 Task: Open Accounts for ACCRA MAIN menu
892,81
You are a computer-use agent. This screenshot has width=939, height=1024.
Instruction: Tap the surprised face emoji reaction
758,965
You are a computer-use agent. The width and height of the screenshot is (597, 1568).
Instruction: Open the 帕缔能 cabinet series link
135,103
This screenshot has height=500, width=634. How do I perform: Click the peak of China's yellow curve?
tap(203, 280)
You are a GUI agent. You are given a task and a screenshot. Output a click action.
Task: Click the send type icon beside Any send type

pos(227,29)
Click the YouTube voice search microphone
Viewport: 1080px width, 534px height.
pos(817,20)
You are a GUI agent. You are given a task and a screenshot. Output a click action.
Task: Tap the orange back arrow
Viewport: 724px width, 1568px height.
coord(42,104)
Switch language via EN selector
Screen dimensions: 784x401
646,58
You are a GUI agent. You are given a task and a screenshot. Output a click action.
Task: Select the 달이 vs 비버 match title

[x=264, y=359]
****************
## WORK REQUIRED
Here, the records must be output exactly and in full.

## RESULT OF THIS TASK
 Task: Open Accounts for ACCRA MAIN menu
892,81
You are a computer-use agent. This screenshot has width=939, height=1024.
Instruction: Tap the surprised face emoji reaction
758,965
You are a computer-use agent. The width and height of the screenshot is (597, 1568).
Instruction: Open the 帕缔能 cabinet series link
135,103
This screenshot has height=500, width=634. How do I perform: Click the peak of China's yellow curve?
tap(203, 280)
You are a GUI agent. You are given a task and a screenshot. Output a click action.
Task: Click the send type icon beside Any send type

pos(227,29)
Click the YouTube voice search microphone
Viewport: 1080px width, 534px height.
pos(817,20)
You are a GUI agent. You are given a task and a screenshot. Output a click action.
Task: Tap the orange back arrow
Viewport: 724px width, 1568px height.
coord(42,104)
Switch language via EN selector
Screen dimensions: 784x401
646,58
You are a GUI agent. You are given a task and a screenshot. Output a click action.
Task: Select the 달이 vs 비버 match title

[x=264, y=359]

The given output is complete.